Noites azuis, de Joan Didion (Foto: divulgação)
Mas isso foi antes, quando Joan ainda não tinha ouvido do médico da UTI: “Ela não consegue obter oxigênio do ventilador há pelo menos uma hora”. O que aconteceu? “Se ontem mesmo eu a segurei em meus braços. Ontem mesmo eu prometi a ela que estaria segura conosco.” Enquanto escreve, Joan sabe que homens e mulheres só descobrem a mortalidade quando têm um filho. Quando você jura proteger sua criança para sempre, mas acorda sem ar no meio da noite porque sabe que está mentindo. Você mente porque algumas mentiras são necessárias para seguir vivendo, mas você sabe – e seu filho também sabe. Com a terrível lucidez de ser aquela que restou, Joan agora é capaz de inverter a pergunta, perigosamente perto da verdade que sempre esteve lá: “Como ela poderia sequer imaginar que eu tomaria conta dela?”.
Joan descobre, enquanto amarra lembranças, que um filho será sempre, em alguma medida, uma terra incógnita. O nome, afinal, não estava deslocado. Possivelmente ela nunca precisaria pensar nisso se a ordem da vida – e da morte – não tivesse sido rompida. Agora, aqui está ela, perplexa, apavorada. É a esta altura que Joan acorda um dia e percebe que se tornou uma velha. Ela sabe o momento exato.
Era manhã de quinta-feira, 2 de agosto de 2007. Joan acordou com manchas avermelhadas no rosto e algo parecido com dor de ouvido. Desde então, seu corpo tem falhado de várias maneiras. A ponto de uma noite ela ter se surpreendido com medo de não conseguir se levantar de uma cadeira dobrável num evento público. Como foi ela que restou, agora gasta horas a fio na sala de espera de hospitais, às voltas com o preenchimento de formulários nos quais lhe pedem algo nebuloso: indicar quem chamaria em caso de emergência.

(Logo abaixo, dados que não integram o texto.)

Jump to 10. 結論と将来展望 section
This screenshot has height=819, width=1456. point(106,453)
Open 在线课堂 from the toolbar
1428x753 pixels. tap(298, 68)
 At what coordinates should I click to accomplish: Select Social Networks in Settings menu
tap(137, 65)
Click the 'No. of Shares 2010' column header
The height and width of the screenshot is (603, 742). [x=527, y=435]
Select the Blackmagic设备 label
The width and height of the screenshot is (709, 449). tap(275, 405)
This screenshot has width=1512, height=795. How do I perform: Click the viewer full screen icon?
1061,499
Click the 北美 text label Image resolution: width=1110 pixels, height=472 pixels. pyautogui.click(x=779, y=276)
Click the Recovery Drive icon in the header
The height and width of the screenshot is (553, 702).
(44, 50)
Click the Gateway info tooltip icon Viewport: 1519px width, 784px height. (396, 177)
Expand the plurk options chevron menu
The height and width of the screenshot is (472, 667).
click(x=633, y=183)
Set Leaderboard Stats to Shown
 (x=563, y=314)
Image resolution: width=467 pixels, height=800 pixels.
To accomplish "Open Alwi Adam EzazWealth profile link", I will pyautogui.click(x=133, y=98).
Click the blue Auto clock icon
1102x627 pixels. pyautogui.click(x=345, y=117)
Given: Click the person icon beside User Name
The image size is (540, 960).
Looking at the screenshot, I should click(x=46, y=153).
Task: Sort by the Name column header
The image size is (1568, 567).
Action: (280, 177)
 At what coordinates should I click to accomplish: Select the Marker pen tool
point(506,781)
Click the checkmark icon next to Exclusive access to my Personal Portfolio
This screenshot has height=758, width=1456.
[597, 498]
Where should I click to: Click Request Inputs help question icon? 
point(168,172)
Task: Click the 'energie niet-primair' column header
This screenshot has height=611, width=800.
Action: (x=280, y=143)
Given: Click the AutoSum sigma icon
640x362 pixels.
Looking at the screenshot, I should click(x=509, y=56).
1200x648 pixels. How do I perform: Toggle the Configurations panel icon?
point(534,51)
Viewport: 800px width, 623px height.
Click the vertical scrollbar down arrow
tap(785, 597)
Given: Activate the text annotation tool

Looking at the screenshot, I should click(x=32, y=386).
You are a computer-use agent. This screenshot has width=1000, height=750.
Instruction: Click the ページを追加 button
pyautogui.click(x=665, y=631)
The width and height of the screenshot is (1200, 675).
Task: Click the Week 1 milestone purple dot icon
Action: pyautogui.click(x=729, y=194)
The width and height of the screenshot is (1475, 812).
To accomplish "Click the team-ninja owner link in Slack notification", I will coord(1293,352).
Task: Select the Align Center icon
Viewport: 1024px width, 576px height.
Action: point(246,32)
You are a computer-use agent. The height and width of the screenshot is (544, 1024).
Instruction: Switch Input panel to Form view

Joan descobre que não tem mais medo de morrer. Tem agora medo de não morrer – de restar sem consciência ou movimento. Restar sem poder contar nem consigo mesma. Percebe então que as noites azuis não voltarão. Aquelas noites assim chamadas porque anunciam o verão e só vão embora depois que ele acaba, nas quais podemos nadar em azul no crepúsculo antes de a escuridão nos alcançar. “Será que eu pensava que as noites azuis durariam para sempre?”, indaga-se, para sempre perplexa.
Ela escreve, porém. As palavras também começam a lhe escapar, ela sente que seus verbos e substantivos “não dizem o que deviam dizer ou não querem”. Mas Joan vive enquanto escreve – e escreve para saber que ainda vive. Enquanto escreve, mantém todos vivos. Um truque desesperado do ilusionista que é todo escritor, mas também um milagre humano. No livro, Quintana, John e tantos outros que povoaram o mundo de Joan Didion ainda vivem. E as noites azuis continuam lá.